I am writing this from Malaysia where I am touring hospitals as part of my book in progress on medical tourism. I may try to blog on the trip a bit next week, but for now I want to continue my thoughts from my last blog post prompted by our conference on Financial Conflicts of Interest In Research Universities.  Shortly after my post the New York Times ran a long story on Massive Open Online Courses (MOOC)s, such as Coursera, EdX and the like which enroll thousands of students in online courses that incorporate, among other things, recorded lectures in bite sized portions. Full disclosure, I teach in a MOOC of sorts: I teach NY and MA Civil Procedure for the bar-prep company Themis, although this is not as a substitute for university courses. Bar prep has long beem MOOC-y.

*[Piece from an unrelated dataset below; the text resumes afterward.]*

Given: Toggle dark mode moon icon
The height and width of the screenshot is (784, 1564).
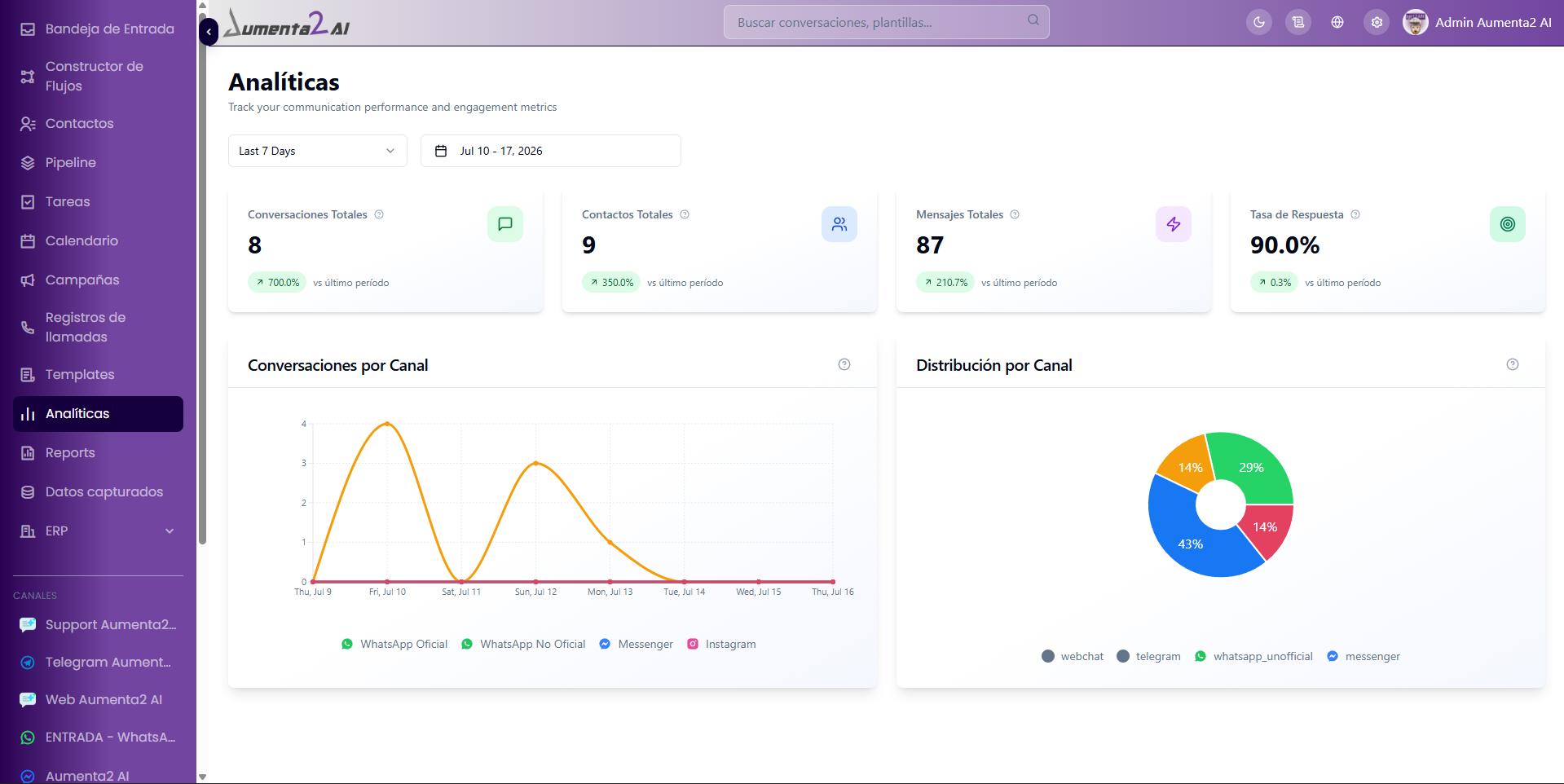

MOOCs are, I think, a major form of disruptive innovation for  universities. Suppose I taught the first-year introduction to economics course at my local university. Suppose we have five professors lecturing in that course, as we did at the University of Toronto where I did my undergraduate education (and took such a course). The course is a lecture course. Why have five faculty members teach it? Why not merely record *the best* lecturer of the group and have him record the course and make it available to all the students, ready to be scaled up? But why stop at my faculty? Why not find the best introductory economics lecturer in the U.S., record her, and license it to all faculties across the country?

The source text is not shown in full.